In order to provide a failover solution with Docker containers, you can use Docker Swarm. Docker Swarm is a lightweight clustering system and is relatively simple to use. The management of the cluster is handled by a swarm manager. The manager itself is however a SPOF. You can avoid this SPOF by creating redundant managers that operate in stand-by mode until the primary service is brought down. Once the primary manager is brought down, Swarm picks a new leader to manage the cluster resources.
Kubernetes is a Linux cluster manager designed for running distributed applications. It enables to group a couple of applications into a Pod. This group of containers works together to provide the desired service. Pods share the same IP address, but still the containers within the Pod are able to communicate one with one another without NAT even if they are not on the same node. This makes Pods quite easy to maintain and to manipulate with.

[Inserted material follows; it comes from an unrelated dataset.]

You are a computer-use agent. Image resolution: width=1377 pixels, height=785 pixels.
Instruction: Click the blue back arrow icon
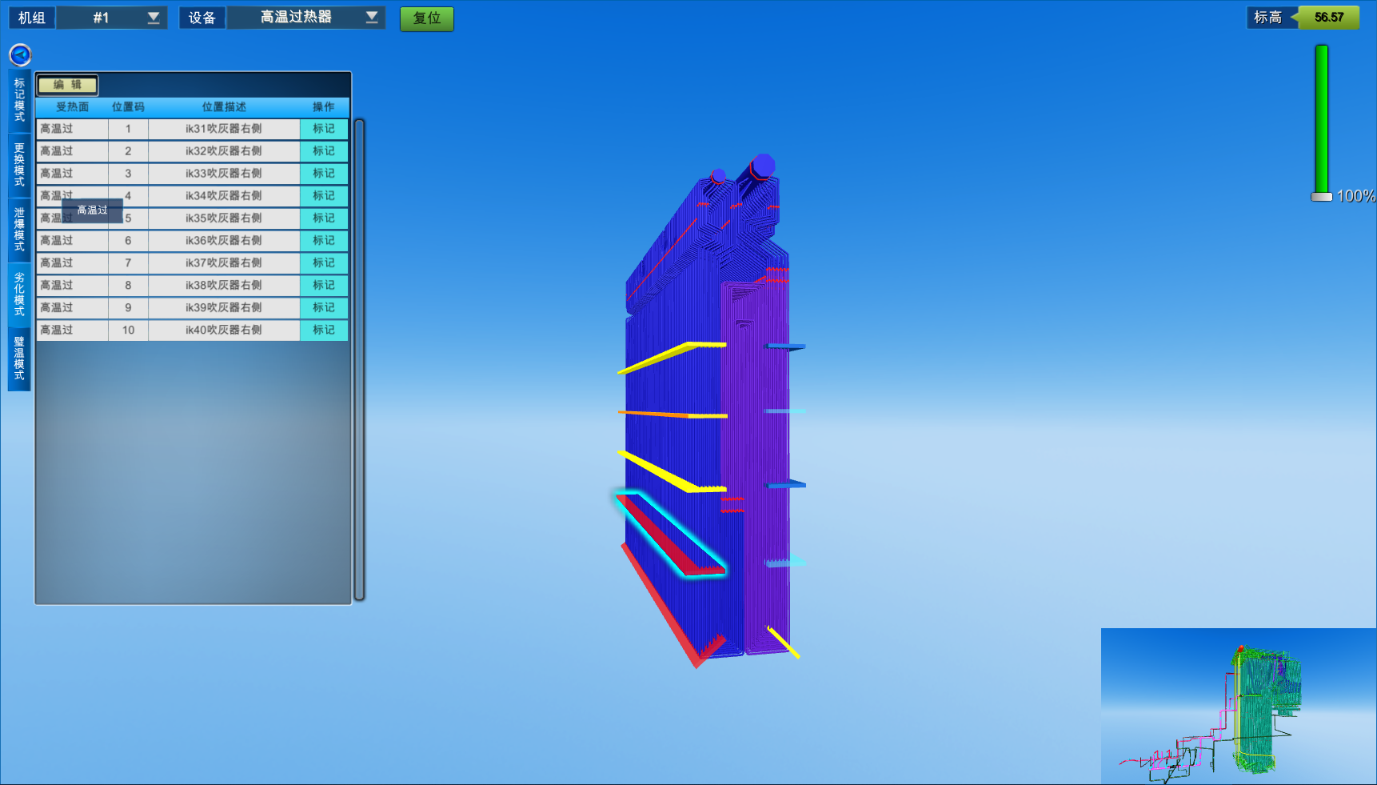tap(20, 54)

To create a highly available Kubernetes cluster, we have to ensure a failover node for cluster manager and API sever – these are SPOFs by default. There are two possibilities for failover. Load balancing with an active/active or an active/passive configuration with a primary instance running and a secondary in a stand-by mode. Should one of these services break down, the replicas are able to keep the system running.

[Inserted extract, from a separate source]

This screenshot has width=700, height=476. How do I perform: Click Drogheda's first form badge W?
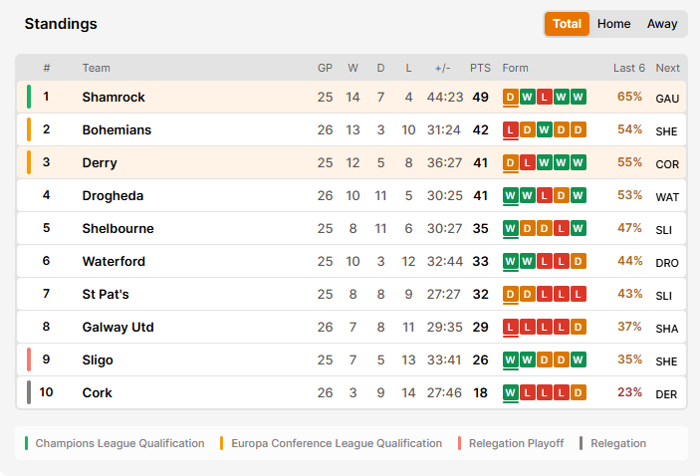pos(511,195)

Anycast routing with Quagga
Quagga is an anycast routing software. It implements various routing protocols, such as OSPF (open shortest path first), RIP (routing information protocol) and BGP (border gateway protocol). This means that Quagga software is able to provide a node with these routing protocols as if the nodes were routers.
The fundamental idea of failover through anycast routing is that the router that is forwarding the request can target any instance with anycast IP address. Because every node in the anycast topology is actively communicating with a router of its network, the OSPF daemon becomes immediately aware of a failure of one particular node. In that case, it would not forward any more requests to that failed node but other healthy nodes stay in the topology.

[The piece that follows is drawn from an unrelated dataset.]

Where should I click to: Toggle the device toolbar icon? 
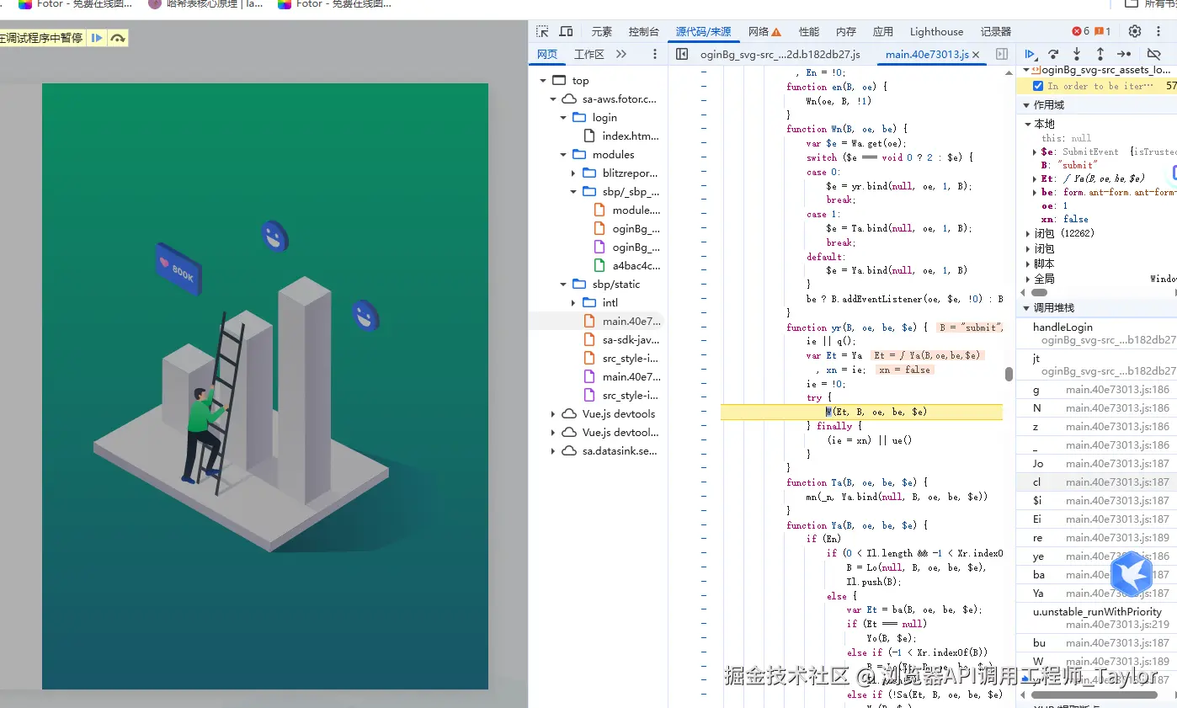pyautogui.click(x=566, y=31)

The OSPF protocol is quite useful for providing an anycast failover. This algorithm communicates with the node that could be reached the easiest. When more nodes with such metric occur, the ECMP (equal-cost multi-pathing) strategy is the best practice to ensure load balancing between equal nodes – it uses the round robin algorithm. We can use Flow-pinning as well – it means that we are able to assure that one IP address would always be bound to one particular node.
Because of the simplicity of the model, it is quite flexible. On the other hand, it is more suitable for smaller systems.
There is a lot of different approaches to providing a failover of cloud resources at the moment. The article presents the basic idea of failover and gives a short overview of a few high-availability tools that you could use in the cloud. We at Cloud&Heat would like to highlight the cloud-specific failover solutions managing clusters of containers. Providing a failover solution comes with an increase of consumed resources caused by creating redundant instances. Using containers can reduce the resources an application running on VMs would use. In contrast to VMs, containers do not require to run an additional layer of OS. When using containers, the overall increase of memory and CPU usage caused by launching redundant instances is minimized.
To begin working with high-availability in container clusters, we would suggest the Docker Swarm because it is a very universal and scalable system that is easy to set up.
In general, every technology has its advantages and disadvantages so the right one should be chosen with regards to the system it is planned to be installed on. Read the documentation of specific projects to get detailed information of the technology the project uses.